WORK TO BE COMPLETED ::
Return the lines of the material below exactly, starting at the line that contains "Open the LIVE on Facebook dropdown" and going through the final line of the material. Leave out the pictures.
# Start of EXERCISE INPUT
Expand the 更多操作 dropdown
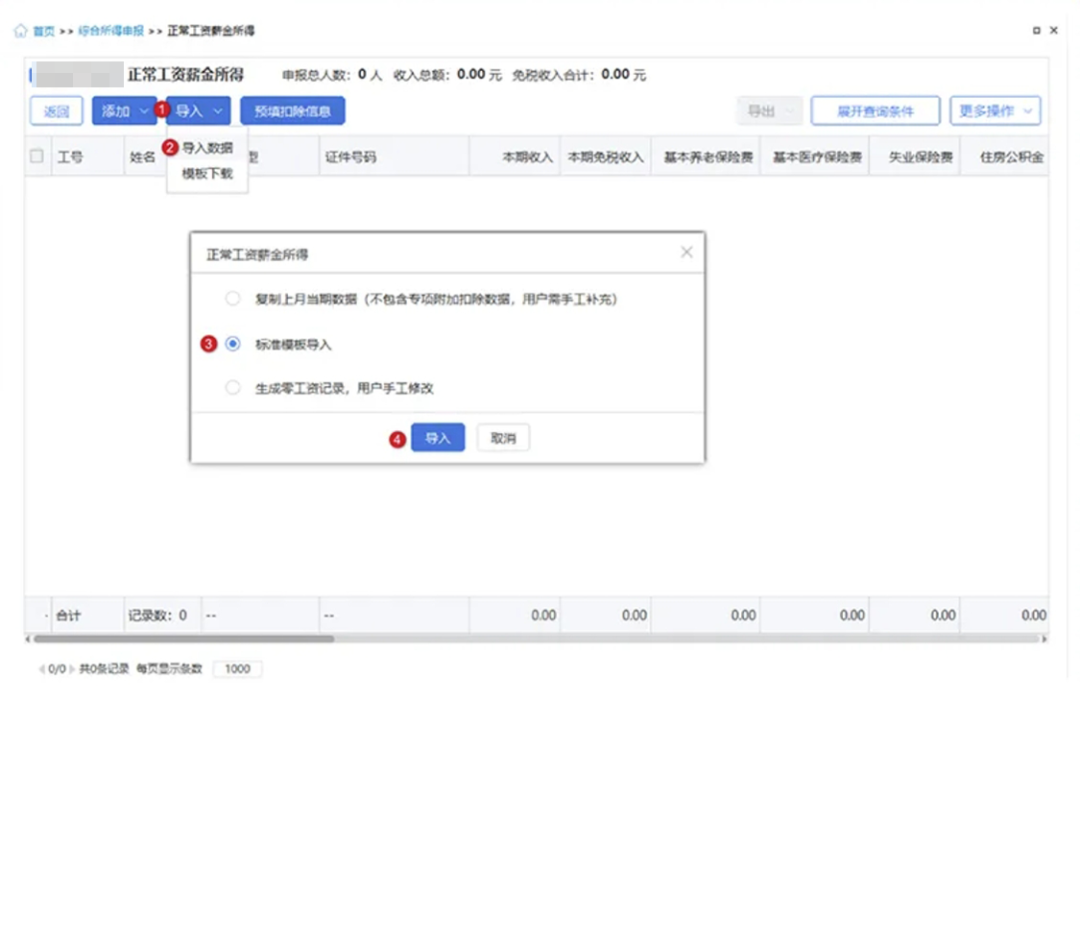 (994, 111)
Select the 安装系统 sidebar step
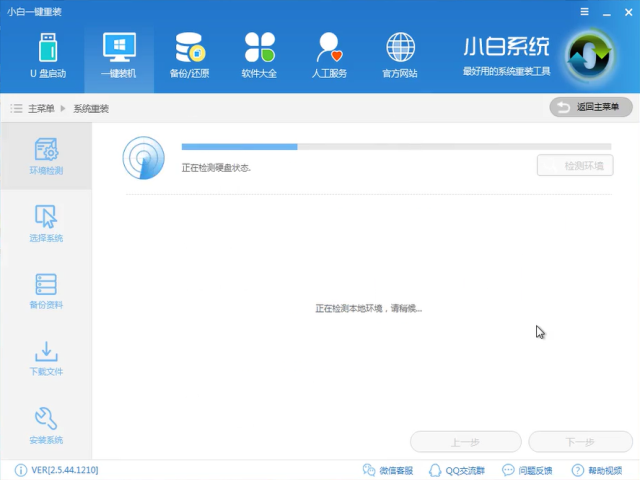The height and width of the screenshot is (480, 640). pyautogui.click(x=46, y=425)
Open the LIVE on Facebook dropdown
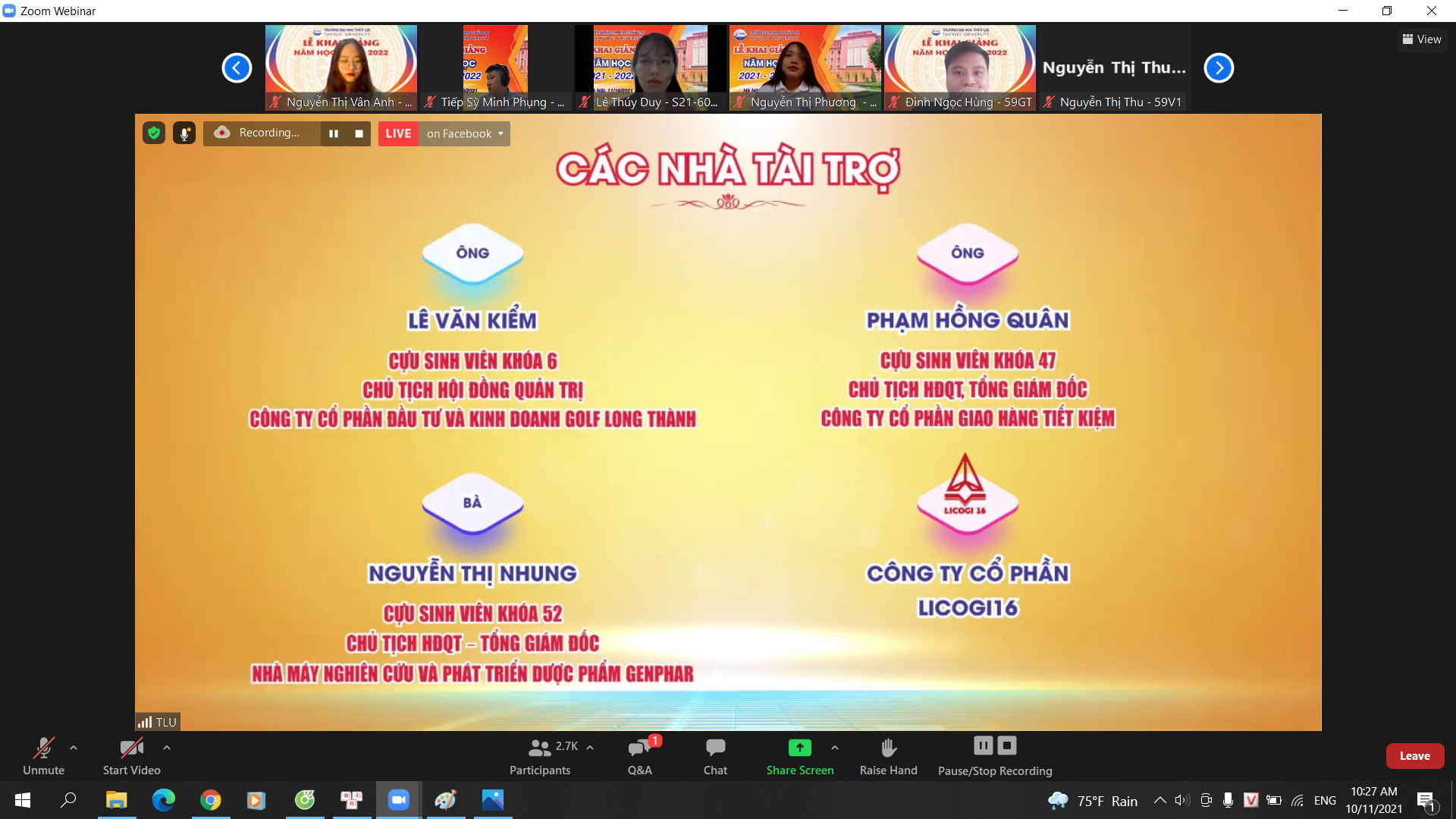This screenshot has height=819, width=1456. 465,133
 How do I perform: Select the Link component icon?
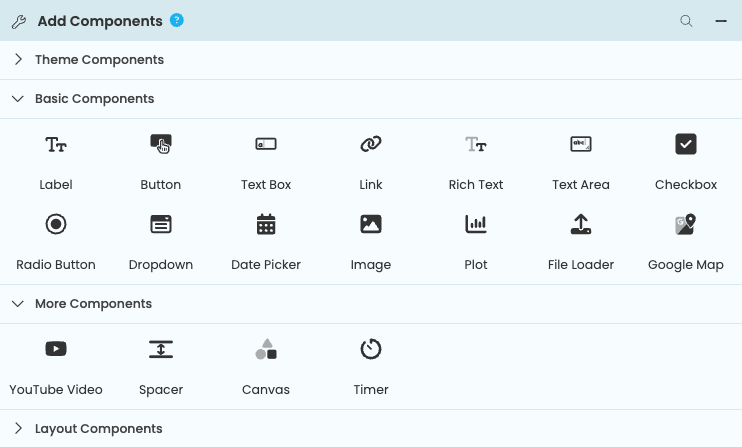pos(371,145)
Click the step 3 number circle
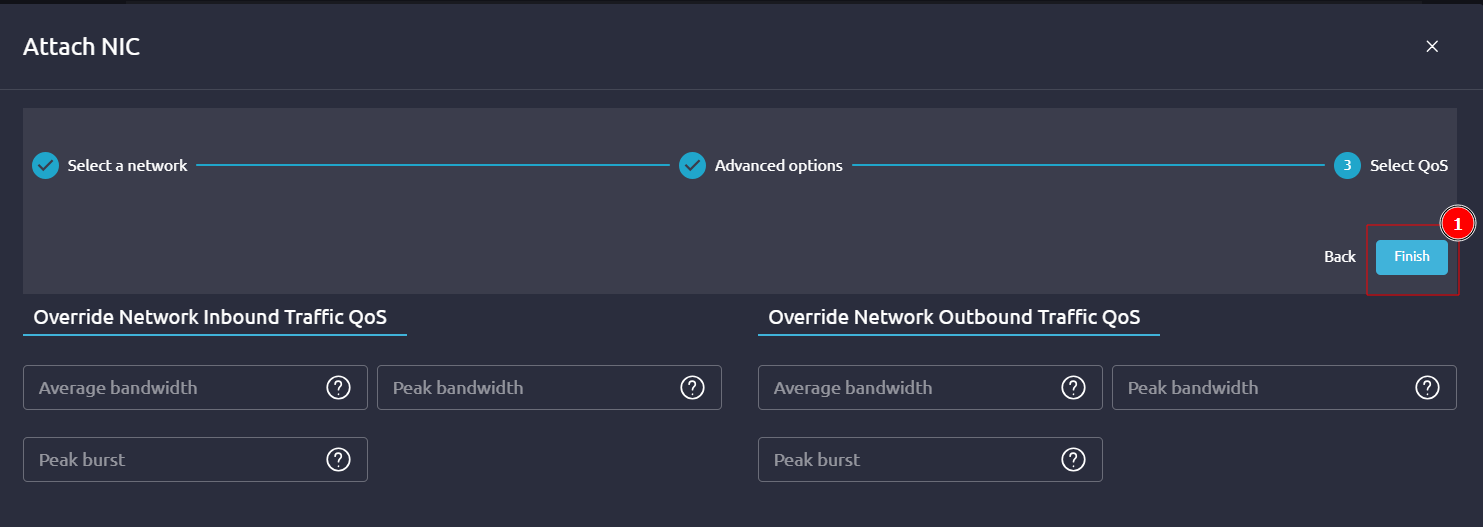The height and width of the screenshot is (527, 1483). 1347,166
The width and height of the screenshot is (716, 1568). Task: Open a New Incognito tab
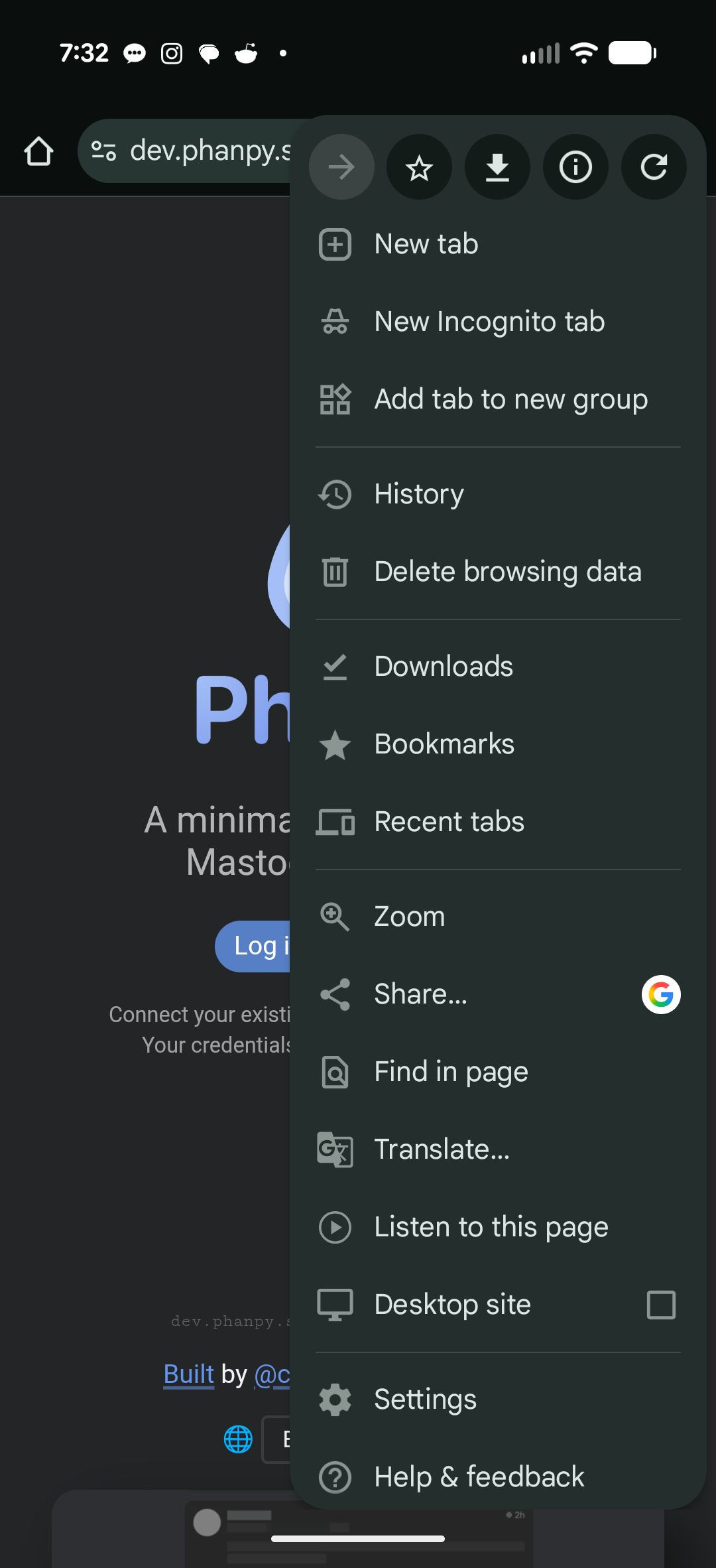(x=489, y=322)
# End of EXERCISE INPUT
RESULT BELOW ::
Open the LIVE on Facebook dropdown
This screenshot has height=819, width=1456. 465,133
 How do I perform: Select the Link component icon?
pos(371,145)
Click the step 3 number circle
The height and width of the screenshot is (527, 1483). 1347,166
The width and height of the screenshot is (716, 1568). Task: Open a New Incognito tab
(x=489, y=322)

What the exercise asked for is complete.